§ **VOS CONSIGNES**:
1. Reformulez sous forme de liste le paragraphe de l’extrait sur le blocus de Challhuahuacho qui commence par « La levée de l’état d’urgence », sans perdre ses faits principaux.
2. Prolongez l’extrait sur le blocus de Challhuahuacho à partir de sa dernière phrase.

§ **EXTRAIT DU TEXTE**:
* * * * * * * * *
Les présidents de 52 communautés de Challhuahuacho, dans le département d’Apurimac, ont accepté de suspendre le blocus communautaire qu’ils menaient depuis deux mois, dans un accord ayant pour but de lever l’état d’urgence en place depuis août 2017 et de permettre la réouverture du corridor minier et le passage des camions vers la minière de Las Bambas.
La levée de l’état d’urgence a prétendument pour but de mettre en place une table de dialogue entre les communautés affectées par le corridor minier, le Ministère des Transports et l’entreprise minière MMG. Les populations affectées par le corridor minier demandent principalement une indemnisation économique ainsi que des moyens d’amélioration de la route (asphaltage, contrôle du bruit) par laquelle passaient les camions de la minière.
Cependant, plusieurs éléments permettent de douter des intentions réelles des acteurs étatiques et miniers et du bien-fondé de l’accord signé. En effet, le Président de la communauté de Fuerabamba, Gregorio Rojas, maintient qu’il a accepté de suspendre le blocus sous pression par peur d’être détenu de nouveau. De plus, les consultants légaux de la communauté, Jorge et Frank Chavez Sotelo, sont détenus depuis le 21 mars sans espoir de libération.
* * * * * * * * *
§ **MATÉRIEL SOURCE**:
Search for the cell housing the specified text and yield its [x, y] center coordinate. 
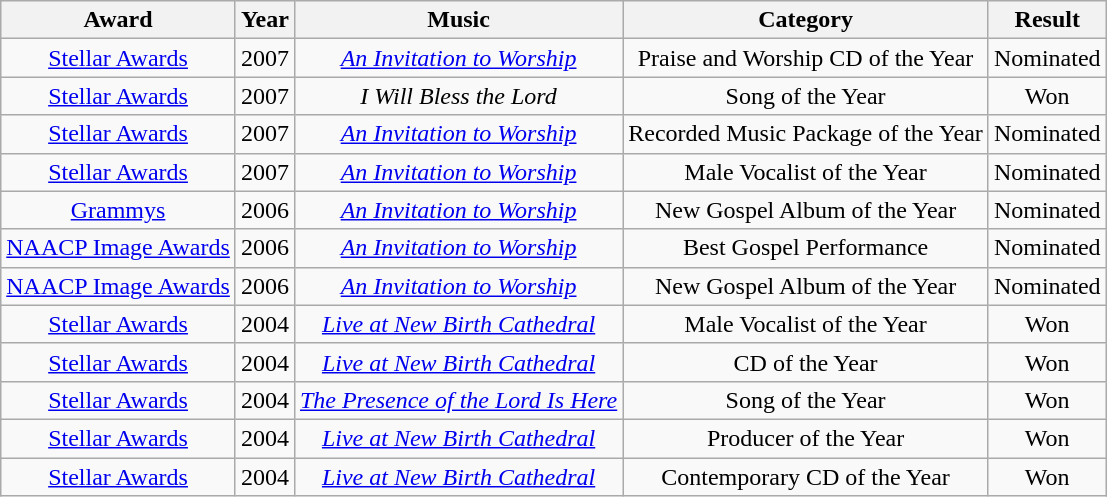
* * * * * * * * *
§ **RÉPONSES RÉDIGÉES**:
1.
- La levée de l’état d’urgence aurait, selon ce qui est avancé, pour but d’ouvrir une table de dialogue.
- Cette table réunirait les communautés affectées par le corridor minier, le Ministère des Transports et l’entreprise minière MMG.
- Les populations affectées réclament surtout une indemnisation économique.
- Elles demandent aussi l’amélioration de la route empruntée par les camions de la minière, notamment l’asphaltage et le contrôle du bruit.

2.
Pour comprendre la situation, il est important de rappeler les éléments-clés qui ont conduit à l’escalade de la tension entre la minière chinoise et la communauté.
Au tout début du projet, en 2011, la minière de Las Bambas appartenait à l’entreprise suisse Xstrata, qui prévoyait transporter les minéraux à l’aide d’un minéroduc vers Espinal afin d’être traités. Ce plan avait été approuvé dans le cadre de l’étude d’impacts environnementaux, processus qui avait encouragé la participation citoyenne.
Cependant, la vente de Las Bambas à l’entreprise chinoise MMG en 2013 a été marquée par le changement du minéroduc pour une route terrestre, modification de haute importance qui n’a en aucun point fait l’objet d’une consultation à la population affectée. Cette route, qui est maintenant en place et utilisée exclusivement comme corridor minier, est marquée le passage de plus de 300 camions par jour sur une route de 482 km et passe par plus de 70 villages en majorité autochtones. Sans surprise, ces allées et venues occasionne une quantité important de poussière et affecte les semences des agriculteurs.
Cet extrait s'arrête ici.